I booked a place at the local ear hospital and for £80 had a technician stick a camera down my lughole to ascertain what the problem was. It’s a bizarre thing to see a waxberg clogging up your ear drain. Had I been pushing Wet Wipes into the aperture? Getting your ears hoovered is not an unpleasant feeling and half an hour later, after the remnants of the stubborn berg had finally been smashed with a deluge of pumped water, I was a new man – ears refurbished. The cause: earphones. Don’t use earphones, people! Your ears think they’re being invaded and react accordingly.

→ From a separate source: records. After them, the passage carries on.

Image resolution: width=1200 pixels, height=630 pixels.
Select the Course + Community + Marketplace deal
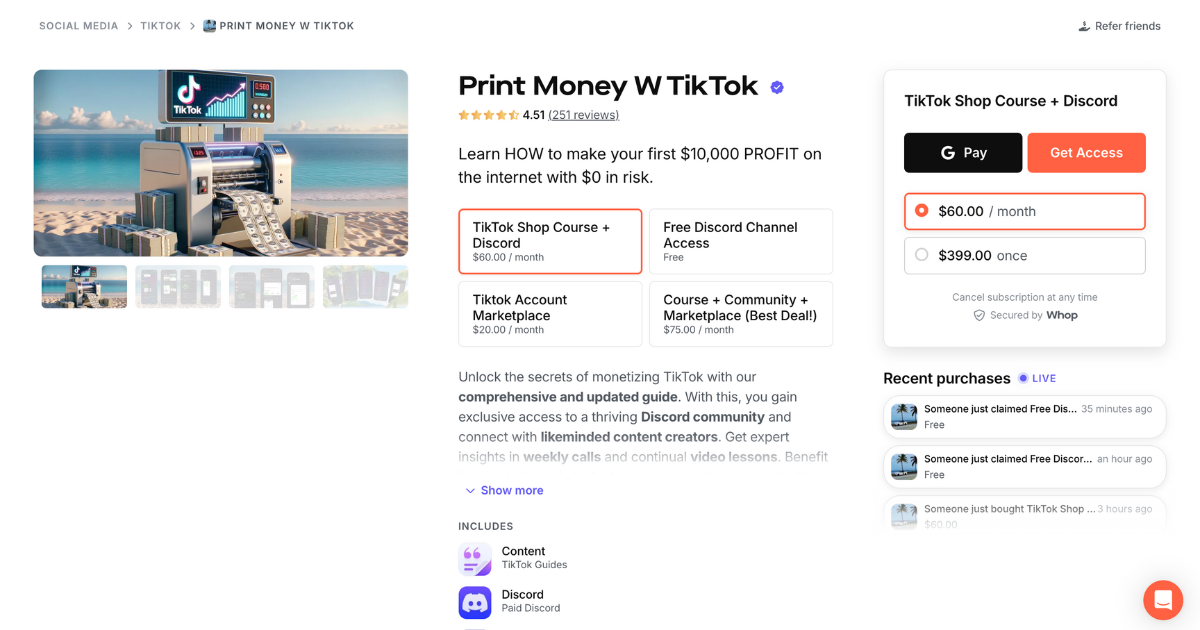pyautogui.click(x=741, y=313)
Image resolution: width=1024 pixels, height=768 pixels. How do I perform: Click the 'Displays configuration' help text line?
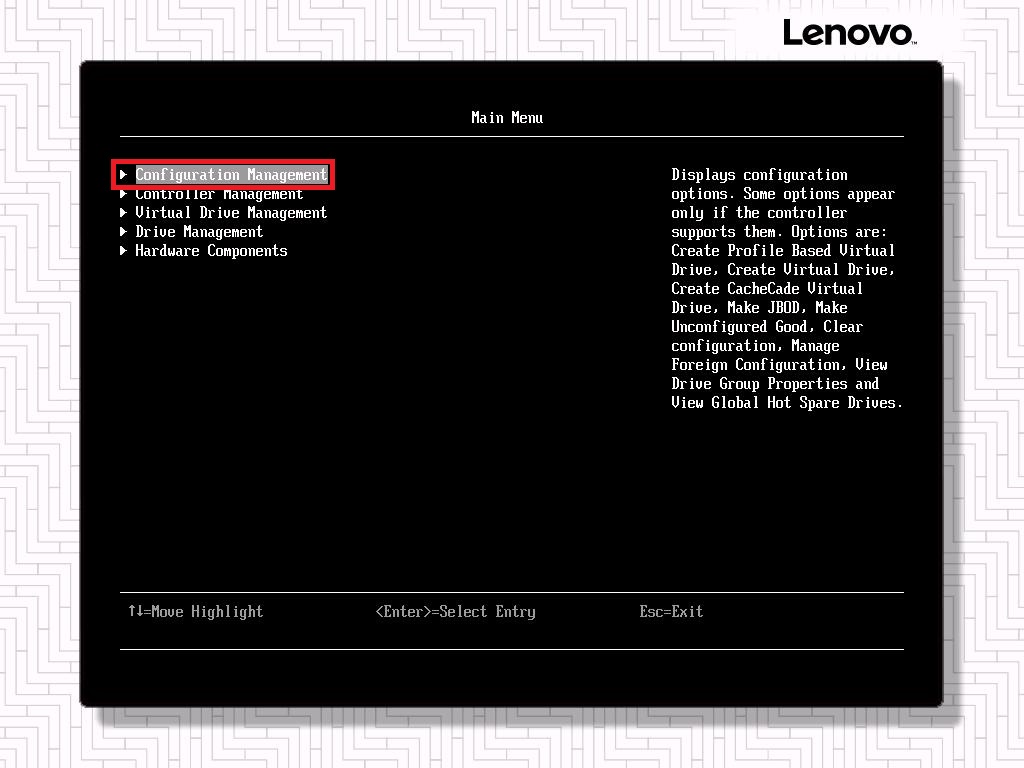pyautogui.click(x=759, y=175)

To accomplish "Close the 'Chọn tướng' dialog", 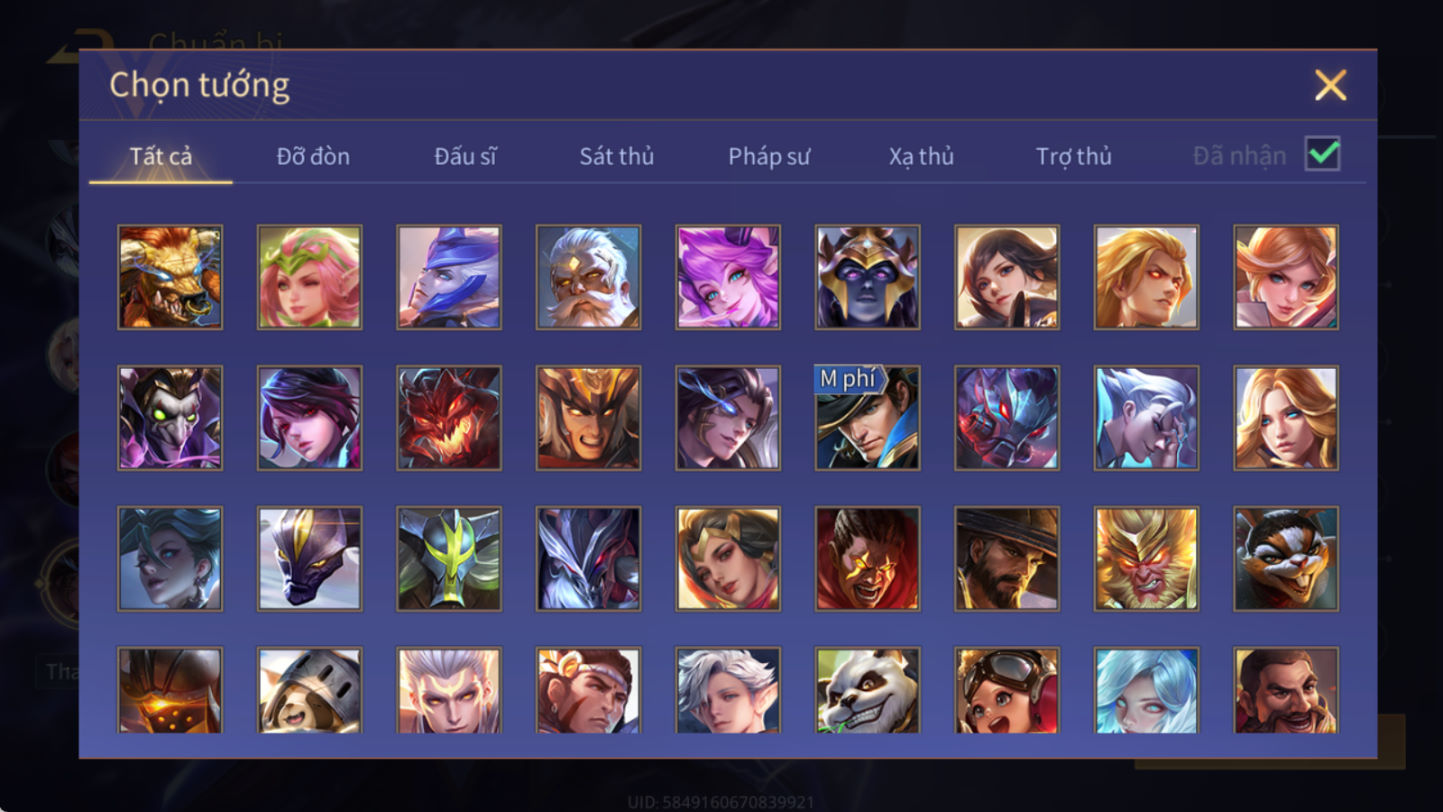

You wouldn’t want to be deaf for karate. You need to listen. Thursday duly brought Activity Day and when you can hear, you can do anything. Tennis felt easier than usual. Did I detect a slight extra fitness creeping into my sinews? I wasn’t so tired chasing after Mrs Gale’s drop shots. I think I’m feeling a little more sprightly.

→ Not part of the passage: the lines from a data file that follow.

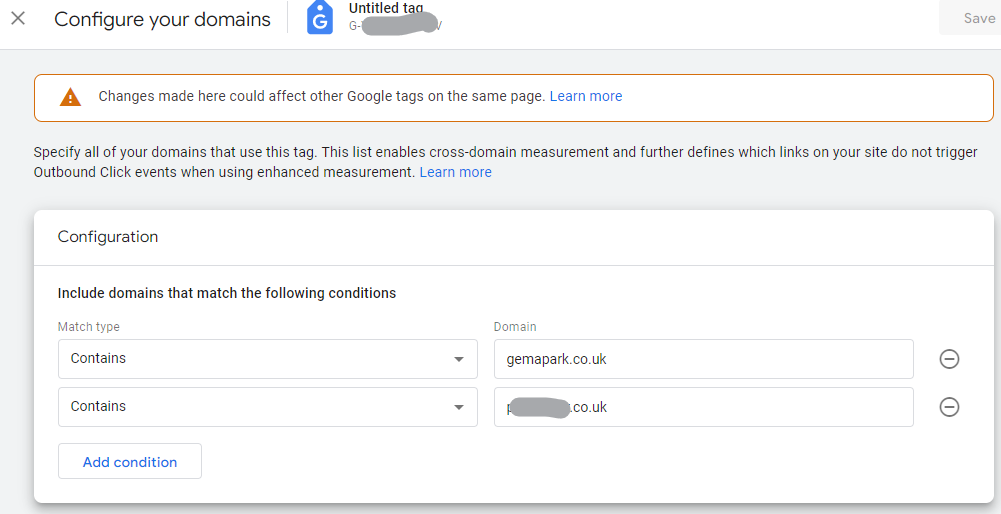Close the Configure your domains panel
Screen dimensions: 1001x514
coord(18,19)
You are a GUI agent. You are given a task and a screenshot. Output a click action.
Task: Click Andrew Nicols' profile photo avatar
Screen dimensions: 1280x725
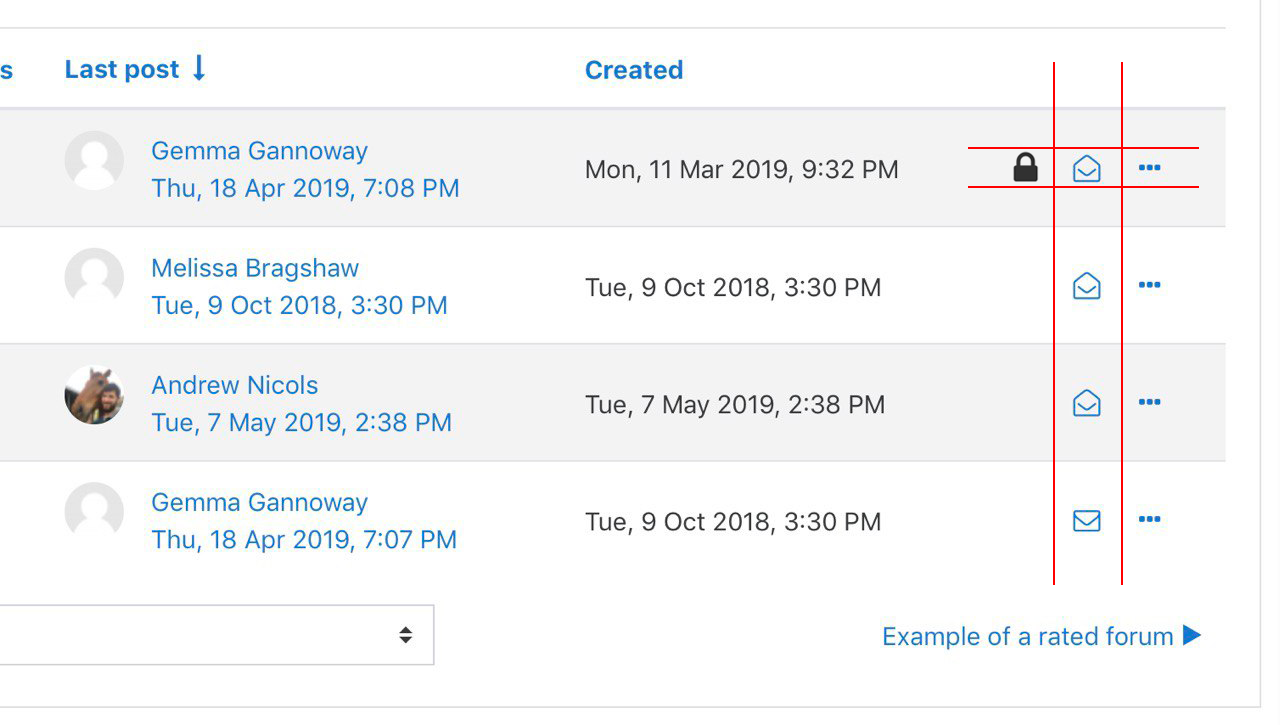tap(94, 395)

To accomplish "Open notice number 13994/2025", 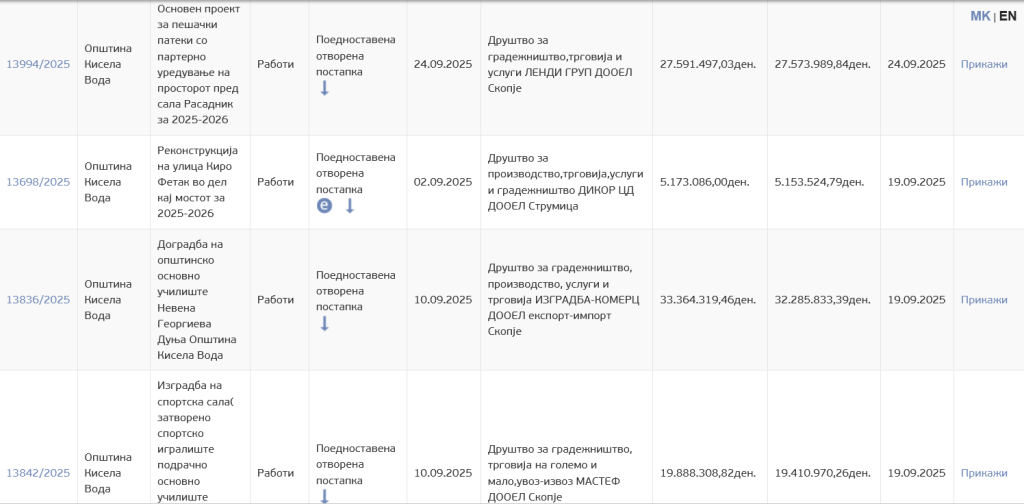I will (38, 64).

I was borderline concerned about karate tonight after my white-out last week. White-outs, if you remember, affect older people taking part in vigorous exercise when the temperature is high. As the day wore on the mercury rose, and with it the possibility of another white-out. My winter joggers don’t help in this matter. With eight kids alongside me in the class tonight, we got the ball rolling with five press-ups… Five press-ups for everyone in the room tonight: 9×5=… 45? Huh? I managed 40; possibly 39.
So the new kata… Having pretty much sorted kata kihon, the new kata – kata shodan? – isn’t too far removed, apart from a hammer blow move and upwards blocks rather than downward blocks. It’s no good feeling like a wally doing these shapes. It won’t wash. And all the arm-raising and blocking has a purpose in combat.

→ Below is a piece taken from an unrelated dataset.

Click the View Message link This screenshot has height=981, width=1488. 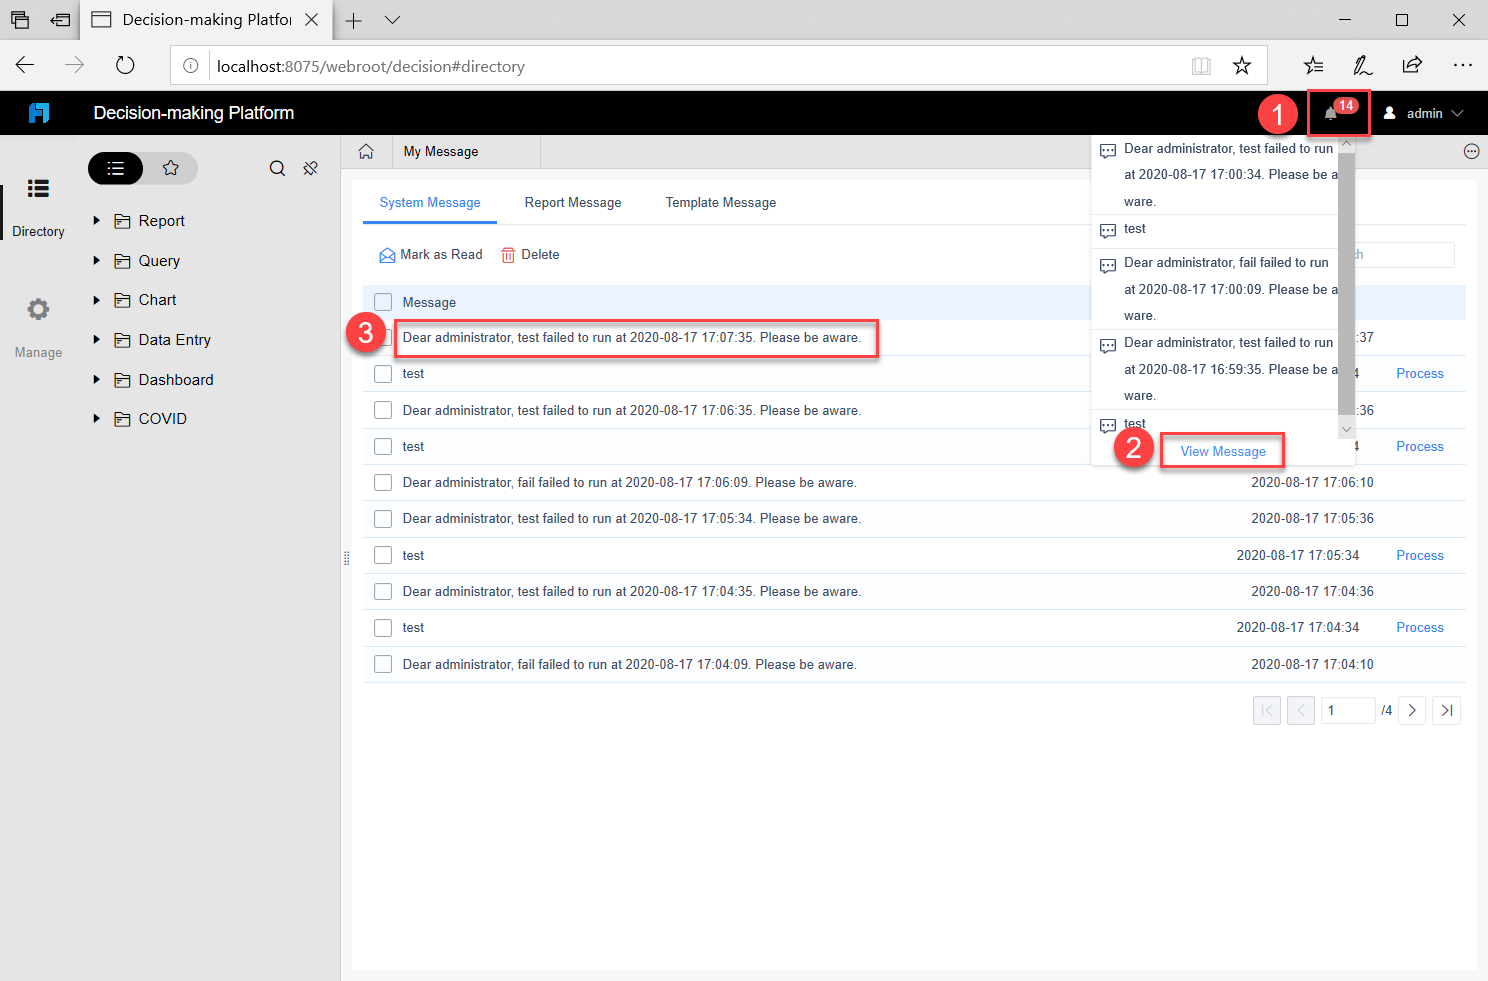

Now, being 37 years older than the next-oldest student in the session, it’s to my utter frustration that I lag behind in getting the information to sit in my head while everyone else seems a natural in minutes. I get annoyed with myself for not understanding things more quickly. But then it must be nice for the other kids to know that they’re not the worst in the class.
Kata shodan is basically an Adam And The Ants “Prince Charming” video. On current form Adam Ant would tell me to get the hell off the set and never to darken his doorstep again. I was average at best tonight. I struggle. They must know they have a job on their hands with me. Even so, we learnt how to break free of an aggressor’s grip and break his/her nose with that hammer blow movement – which was good fun. And being shown how to block a punch to the face and follow up with an arm to the windpipe seemed, also, to be useful knowledge. And you start to think… be good to try this out!
I walked home repeating, “You’ve got to do better, you’ve got to do better.” Which is not a bad mantra for life. Can I practise for a short time every day? I make excuses not to. But could I “do better”? Come on, Lee – step up. You need to nail the kata shodan. A link to the Middlesex Shotokan Karate website sent to me earlier might help with this.
My gi is ready – my karate outfit. I’ve got to nip round to Sensei Amrit and Harry’s house nearby to pick it up over the weekend. I’m wondering if I’ll be allowed to decorate it with a few non-karate badges… a northern soul patch maybe? No white-outs AND I CAN HEAR AGAIN! Be seeing you!